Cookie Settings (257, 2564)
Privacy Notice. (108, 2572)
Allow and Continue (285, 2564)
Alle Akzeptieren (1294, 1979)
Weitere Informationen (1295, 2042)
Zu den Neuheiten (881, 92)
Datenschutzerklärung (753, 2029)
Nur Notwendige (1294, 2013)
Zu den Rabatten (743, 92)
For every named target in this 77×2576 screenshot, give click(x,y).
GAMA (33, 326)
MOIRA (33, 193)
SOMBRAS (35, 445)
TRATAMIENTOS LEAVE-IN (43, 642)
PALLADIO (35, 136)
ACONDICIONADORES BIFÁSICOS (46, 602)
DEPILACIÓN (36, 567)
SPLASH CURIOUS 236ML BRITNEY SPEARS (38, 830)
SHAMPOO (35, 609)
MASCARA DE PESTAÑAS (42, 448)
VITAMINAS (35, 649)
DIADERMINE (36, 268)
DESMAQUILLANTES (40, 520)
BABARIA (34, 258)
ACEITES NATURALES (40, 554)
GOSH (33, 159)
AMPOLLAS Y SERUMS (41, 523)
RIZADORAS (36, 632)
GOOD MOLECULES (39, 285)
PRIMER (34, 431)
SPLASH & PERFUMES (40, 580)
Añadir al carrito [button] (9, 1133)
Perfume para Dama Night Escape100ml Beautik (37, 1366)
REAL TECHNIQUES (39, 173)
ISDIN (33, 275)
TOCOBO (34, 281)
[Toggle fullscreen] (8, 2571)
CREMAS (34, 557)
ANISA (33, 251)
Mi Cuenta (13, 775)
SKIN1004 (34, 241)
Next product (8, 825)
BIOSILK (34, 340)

========

→ Task to complete
Your answer should hold exactly the lines from the one containing "GOOD MOLECULES (39, 285)" through the end of the entries above, and nothing else.

→ Exercise output
GOOD MOLECULES (39, 285)
PRIMER (34, 431)
SPLASH & PERFUMES (40, 580)
Añadir al carrito [button] (9, 1133)
Perfume para Dama Night Escape100ml Beautik (37, 1366)
REAL TECHNIQUES (39, 173)
ISDIN (33, 275)
TOCOBO (34, 281)
[Toggle fullscreen] (8, 2571)
CREMAS (34, 557)
ANISA (33, 251)
Mi Cuenta (13, 775)
SKIN1004 (34, 241)
Next product (8, 825)
BIOSILK (34, 340)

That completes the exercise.